训练营作业将microsat改进为microsat_Scave
最近参加了2022约束求解基础与应用训练营,受益良多。感谢包括蔡少伟教授在内的全体组织者。将其中完成的一项作业发布到这里,做阶段小结的备查资料。
一、改进说明
本人阅读并了解 CDCL 求解器 microsat 的代码,按照课程作业要求将microsat改进为microsat_Scavel。
主要改进点如下:
1.改进之一:二值观察watcher对子句设置观察文字时,优先选择在样例本身较少出现变元。具体做法是:
(1)结构体struct solver增加统计个变元出现次数的数组myLitsNum,并在结构体初始化时将数组中各元素初始为0;
(2)在读写cnf文件模块函数体int parse(struct solver *S, char *filename)*中,先变量一遍cnf文件记录各个变元的出现次数;再遍历一遍cnf中学习子句部分字符,在读取到每个子句进入S->buffer之后,对子句中个文字的排列做出调整:按照数组myLitsNum存储的变元出现次数值由小到大排序。排序代码采用的是冒泡排序法。

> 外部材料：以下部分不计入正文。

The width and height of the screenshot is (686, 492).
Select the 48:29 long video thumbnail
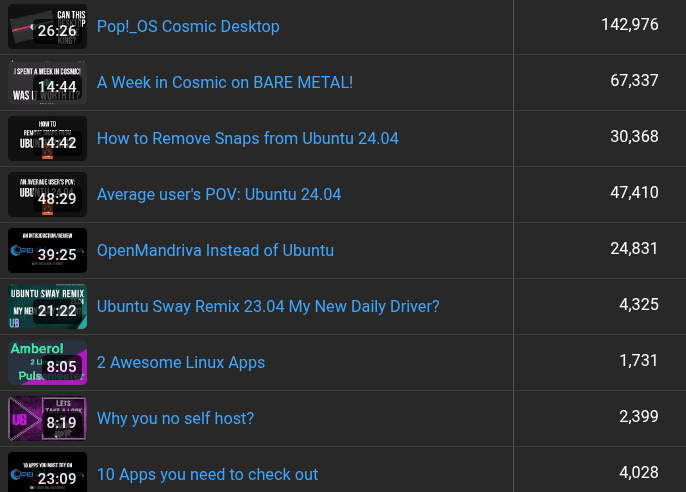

(3)在int *addClause(struct solver *S, int *in, int size, int irr)函数中,二值观察设置观察文字时选择的子句位置处在0和1位置的文字自然就是在样例本身较少出现变元所对应的文字。
(4)说明1:在增加学习子句时,这样设置可以一定程度反映样例本身的统计学特征。
(5)说明2:我们也测试了将(2)中排序按照从大到小排列。与前者及不做排序相比测试反映出效果整体略差一些。
2.改进之二:增加了luby重启。具体做法是:
(1)luby重启是较为有效的静态序列用于重启的技术,在许多求解器中都有应用。我们移植了minisat中static double luby(double y, int x)函数,放在microsat.c代码的前部;
(2)在int solve(struct solver *S) 中调用luby函数时,我们设置y取2,x为已经重启的次数,并将其乘以100;
(3)我们保留原有的移动平均重启判别条件触发重启代码段,用于冲突次数nConflicts > 10000之后发生重启;新添加的luby重启技术只用于求解过程的前期(nConflicts <=10000).
(4)说明1:在求解过程前期采用luby重启策略,是现代求解器采用的通用方法,能使得求解一部分样例时求解过程显著加快。
(5)说明2:luby重启与原有的基于the fast and slow moving averages比较的重启策略切换时机我们没有进一步研究。代码中采用的冲突次数10000只是一个随意设置的值。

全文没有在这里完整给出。